Saturday, May 5, 2012

The rich are different

There aren't that many of them, so politicians needn't cater to them.  Hoover's David Henderson has a timely reminder that when there is seeming madness, there can be a method to it;

In our model...incumbent politicians rather than interest groups seek inefficient policies, because such policies help them get re-elected.  The  increased likelihood of  re-election comes not primarily from the economic rents obtained  by the supporters, but from reshaping the electorate through policies that either induce the incumbent’s opponents to emigrate or alternatively keep his supporters from social mobility that might change their votes. Indeed, no economic benefits need to accrue to anyone for a policy to be attractive to an incumbent.
Which, as the link makes clear, has been dubbed The Curley Effect after Boston's long time mayor James Curley, who determined his best chances of being re-elected were to drive out as many non-Irish, non-poor from his city, as they were unlikely to vote for him.  In so doing, in the first half of the 20th century, Boston stagnated economically and it's population increased very slowly in comparison to the state as a whole.

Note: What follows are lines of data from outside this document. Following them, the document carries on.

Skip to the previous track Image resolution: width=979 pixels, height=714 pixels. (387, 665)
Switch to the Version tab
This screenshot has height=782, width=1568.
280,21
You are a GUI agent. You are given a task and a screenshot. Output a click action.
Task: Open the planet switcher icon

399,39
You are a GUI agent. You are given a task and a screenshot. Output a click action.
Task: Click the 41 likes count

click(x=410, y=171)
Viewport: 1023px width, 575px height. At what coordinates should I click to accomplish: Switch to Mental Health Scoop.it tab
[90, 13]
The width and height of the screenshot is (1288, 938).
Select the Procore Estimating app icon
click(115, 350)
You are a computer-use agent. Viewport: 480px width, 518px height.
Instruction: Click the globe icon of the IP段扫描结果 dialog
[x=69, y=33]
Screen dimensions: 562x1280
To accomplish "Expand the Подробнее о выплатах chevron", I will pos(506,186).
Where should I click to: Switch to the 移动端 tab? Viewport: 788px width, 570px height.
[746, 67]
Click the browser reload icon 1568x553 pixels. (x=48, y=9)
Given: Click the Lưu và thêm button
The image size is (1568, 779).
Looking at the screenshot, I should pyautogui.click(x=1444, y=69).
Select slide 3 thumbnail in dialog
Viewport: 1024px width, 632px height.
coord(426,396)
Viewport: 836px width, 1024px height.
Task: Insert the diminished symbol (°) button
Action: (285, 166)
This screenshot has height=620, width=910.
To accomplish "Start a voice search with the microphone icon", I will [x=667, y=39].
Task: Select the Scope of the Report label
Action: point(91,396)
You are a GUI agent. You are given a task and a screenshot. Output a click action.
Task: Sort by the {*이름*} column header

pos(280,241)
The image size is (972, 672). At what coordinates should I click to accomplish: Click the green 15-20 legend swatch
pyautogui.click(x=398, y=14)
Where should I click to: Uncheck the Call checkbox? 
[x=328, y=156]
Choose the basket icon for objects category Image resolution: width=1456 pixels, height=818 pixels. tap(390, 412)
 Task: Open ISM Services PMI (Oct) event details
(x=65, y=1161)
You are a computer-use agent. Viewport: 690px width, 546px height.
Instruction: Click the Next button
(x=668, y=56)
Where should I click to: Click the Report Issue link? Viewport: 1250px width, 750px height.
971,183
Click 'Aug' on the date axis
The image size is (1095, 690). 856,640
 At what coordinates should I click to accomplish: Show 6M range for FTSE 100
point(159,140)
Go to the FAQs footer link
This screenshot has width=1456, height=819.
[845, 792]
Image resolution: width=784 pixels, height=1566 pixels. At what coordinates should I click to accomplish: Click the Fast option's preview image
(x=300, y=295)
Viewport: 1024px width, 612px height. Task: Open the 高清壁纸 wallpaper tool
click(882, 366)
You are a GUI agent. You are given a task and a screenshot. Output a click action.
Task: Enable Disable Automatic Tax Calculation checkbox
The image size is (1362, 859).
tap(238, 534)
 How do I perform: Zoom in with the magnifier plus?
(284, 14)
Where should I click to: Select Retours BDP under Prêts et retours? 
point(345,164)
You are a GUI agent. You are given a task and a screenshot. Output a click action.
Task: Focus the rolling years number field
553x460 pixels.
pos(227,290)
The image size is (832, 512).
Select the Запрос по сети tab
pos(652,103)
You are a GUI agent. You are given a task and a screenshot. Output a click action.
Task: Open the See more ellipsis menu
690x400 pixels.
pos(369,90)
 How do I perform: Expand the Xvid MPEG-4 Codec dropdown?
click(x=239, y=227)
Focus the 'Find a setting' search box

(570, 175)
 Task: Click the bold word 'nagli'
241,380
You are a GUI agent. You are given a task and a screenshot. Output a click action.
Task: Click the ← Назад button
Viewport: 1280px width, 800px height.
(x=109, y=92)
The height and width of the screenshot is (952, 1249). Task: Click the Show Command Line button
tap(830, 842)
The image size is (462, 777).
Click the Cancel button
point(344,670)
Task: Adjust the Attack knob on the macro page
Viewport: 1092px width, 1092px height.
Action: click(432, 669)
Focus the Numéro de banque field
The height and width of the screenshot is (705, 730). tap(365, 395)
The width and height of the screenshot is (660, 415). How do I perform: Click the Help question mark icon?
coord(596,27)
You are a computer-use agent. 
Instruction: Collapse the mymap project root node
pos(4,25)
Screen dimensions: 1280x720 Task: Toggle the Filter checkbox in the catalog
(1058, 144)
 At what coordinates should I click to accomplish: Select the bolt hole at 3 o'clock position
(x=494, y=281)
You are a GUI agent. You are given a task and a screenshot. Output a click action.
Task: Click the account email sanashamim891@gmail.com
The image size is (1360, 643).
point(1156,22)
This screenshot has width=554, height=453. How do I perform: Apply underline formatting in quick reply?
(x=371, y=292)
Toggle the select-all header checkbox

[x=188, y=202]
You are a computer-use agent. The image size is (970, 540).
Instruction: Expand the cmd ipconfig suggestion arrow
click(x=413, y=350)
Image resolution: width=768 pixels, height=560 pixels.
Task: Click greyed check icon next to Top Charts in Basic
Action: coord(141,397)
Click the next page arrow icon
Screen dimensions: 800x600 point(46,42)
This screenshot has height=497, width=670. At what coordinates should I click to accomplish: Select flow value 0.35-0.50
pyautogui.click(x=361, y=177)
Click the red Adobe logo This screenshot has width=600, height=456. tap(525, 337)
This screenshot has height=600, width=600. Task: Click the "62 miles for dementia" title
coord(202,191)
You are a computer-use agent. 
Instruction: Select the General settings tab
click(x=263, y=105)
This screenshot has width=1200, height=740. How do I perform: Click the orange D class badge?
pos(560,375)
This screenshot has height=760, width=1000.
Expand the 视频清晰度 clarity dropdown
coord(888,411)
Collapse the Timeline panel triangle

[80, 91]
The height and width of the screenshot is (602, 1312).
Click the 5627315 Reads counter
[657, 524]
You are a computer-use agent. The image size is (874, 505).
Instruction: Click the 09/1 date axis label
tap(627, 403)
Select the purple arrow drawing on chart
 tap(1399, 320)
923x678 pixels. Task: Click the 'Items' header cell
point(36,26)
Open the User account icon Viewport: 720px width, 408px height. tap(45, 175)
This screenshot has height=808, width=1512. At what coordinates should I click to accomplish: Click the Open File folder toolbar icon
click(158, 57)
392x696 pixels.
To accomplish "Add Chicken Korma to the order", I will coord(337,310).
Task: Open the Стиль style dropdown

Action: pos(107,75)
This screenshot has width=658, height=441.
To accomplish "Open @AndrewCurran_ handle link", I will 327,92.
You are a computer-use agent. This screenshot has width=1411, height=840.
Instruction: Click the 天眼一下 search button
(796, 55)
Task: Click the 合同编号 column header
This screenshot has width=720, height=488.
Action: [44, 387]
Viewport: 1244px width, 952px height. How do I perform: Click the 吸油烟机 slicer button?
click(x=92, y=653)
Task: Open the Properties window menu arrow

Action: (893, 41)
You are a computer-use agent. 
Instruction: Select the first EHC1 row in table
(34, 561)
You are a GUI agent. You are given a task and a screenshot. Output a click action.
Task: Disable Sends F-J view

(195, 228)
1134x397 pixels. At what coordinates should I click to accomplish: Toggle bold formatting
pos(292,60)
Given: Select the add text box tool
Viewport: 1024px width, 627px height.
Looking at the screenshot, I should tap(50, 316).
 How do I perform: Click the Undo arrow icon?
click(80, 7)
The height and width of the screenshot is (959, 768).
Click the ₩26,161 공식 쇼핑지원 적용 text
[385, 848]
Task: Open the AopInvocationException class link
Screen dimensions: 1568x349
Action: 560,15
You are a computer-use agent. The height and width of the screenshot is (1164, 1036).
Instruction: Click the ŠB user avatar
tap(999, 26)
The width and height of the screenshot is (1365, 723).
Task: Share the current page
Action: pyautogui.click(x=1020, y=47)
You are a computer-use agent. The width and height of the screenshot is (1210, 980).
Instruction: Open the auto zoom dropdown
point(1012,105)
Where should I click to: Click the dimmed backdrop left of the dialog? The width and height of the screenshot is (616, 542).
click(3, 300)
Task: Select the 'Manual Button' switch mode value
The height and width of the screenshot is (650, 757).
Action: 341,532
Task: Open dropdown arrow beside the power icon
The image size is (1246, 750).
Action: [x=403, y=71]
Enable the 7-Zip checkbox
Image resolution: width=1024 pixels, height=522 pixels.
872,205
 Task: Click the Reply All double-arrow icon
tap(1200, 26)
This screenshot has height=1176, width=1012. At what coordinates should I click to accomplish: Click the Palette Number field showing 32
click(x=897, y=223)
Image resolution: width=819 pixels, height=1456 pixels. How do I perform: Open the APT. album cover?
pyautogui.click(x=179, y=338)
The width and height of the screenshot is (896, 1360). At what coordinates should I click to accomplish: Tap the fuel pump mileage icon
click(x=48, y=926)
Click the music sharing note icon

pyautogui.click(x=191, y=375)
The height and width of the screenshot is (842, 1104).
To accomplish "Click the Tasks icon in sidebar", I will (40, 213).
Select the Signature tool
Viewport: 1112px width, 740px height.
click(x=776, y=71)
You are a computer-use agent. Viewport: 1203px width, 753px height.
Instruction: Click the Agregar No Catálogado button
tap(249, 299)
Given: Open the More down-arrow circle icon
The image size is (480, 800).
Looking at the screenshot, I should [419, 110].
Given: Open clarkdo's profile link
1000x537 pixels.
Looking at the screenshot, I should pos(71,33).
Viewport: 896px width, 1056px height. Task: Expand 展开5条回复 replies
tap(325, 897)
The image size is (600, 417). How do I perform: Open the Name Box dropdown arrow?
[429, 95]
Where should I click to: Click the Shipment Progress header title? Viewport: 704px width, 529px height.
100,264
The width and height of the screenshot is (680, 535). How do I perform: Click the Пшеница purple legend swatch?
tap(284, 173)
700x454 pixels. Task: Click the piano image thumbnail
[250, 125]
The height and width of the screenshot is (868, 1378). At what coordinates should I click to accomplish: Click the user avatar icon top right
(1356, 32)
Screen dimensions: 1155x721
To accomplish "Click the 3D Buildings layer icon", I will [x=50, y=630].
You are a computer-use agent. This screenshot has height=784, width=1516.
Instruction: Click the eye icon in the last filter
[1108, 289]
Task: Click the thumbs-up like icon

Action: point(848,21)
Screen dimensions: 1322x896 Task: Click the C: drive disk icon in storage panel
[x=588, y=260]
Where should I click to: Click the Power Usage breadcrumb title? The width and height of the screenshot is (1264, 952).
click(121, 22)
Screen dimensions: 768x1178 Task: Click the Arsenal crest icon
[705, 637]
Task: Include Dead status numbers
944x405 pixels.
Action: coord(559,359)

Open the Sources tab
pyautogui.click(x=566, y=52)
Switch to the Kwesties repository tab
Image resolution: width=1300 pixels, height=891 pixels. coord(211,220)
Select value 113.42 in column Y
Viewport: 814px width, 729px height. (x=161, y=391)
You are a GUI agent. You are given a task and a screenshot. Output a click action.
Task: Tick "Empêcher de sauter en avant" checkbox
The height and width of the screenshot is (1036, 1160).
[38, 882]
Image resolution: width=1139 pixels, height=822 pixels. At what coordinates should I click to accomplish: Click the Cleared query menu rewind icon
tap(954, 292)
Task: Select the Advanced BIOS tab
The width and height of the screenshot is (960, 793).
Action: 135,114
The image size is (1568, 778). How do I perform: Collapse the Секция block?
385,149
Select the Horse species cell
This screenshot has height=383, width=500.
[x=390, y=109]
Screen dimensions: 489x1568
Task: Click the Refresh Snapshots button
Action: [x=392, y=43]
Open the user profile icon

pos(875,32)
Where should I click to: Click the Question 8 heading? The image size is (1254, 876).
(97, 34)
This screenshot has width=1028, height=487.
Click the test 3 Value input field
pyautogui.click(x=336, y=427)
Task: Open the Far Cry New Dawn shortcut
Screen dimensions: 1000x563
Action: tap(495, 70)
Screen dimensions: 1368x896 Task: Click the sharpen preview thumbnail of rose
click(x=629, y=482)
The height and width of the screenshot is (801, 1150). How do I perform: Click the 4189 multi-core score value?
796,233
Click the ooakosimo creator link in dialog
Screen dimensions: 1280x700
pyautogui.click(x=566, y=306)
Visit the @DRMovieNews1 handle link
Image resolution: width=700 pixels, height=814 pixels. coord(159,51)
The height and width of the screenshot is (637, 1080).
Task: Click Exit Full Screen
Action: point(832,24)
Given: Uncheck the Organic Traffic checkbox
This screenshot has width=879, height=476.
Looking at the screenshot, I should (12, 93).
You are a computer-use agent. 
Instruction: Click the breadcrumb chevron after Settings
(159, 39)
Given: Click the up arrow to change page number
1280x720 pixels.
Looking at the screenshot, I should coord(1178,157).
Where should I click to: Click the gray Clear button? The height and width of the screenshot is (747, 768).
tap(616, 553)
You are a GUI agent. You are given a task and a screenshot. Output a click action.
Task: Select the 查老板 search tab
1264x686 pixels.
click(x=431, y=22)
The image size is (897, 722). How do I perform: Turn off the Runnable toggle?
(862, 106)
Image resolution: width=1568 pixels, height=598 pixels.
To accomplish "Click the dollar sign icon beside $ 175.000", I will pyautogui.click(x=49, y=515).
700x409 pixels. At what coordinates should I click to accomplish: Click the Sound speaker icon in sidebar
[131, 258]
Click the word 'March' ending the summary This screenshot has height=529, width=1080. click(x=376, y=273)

Henderson thinks that something like that is happening in California right now, just as it did in the late 20th century in Coleman Young's Detroit (as well as internationally, as in Mugabe's Zimbabwe or in Pre-Thatcher England).

Driving out the affluent isn't a strategy available to a President, such as Barack Obama, but keeping his supporters from upward mobility definitely is. Hence, the Julia Effect, where nothing is possible for the downtrodden except reliance on the benevolence of government.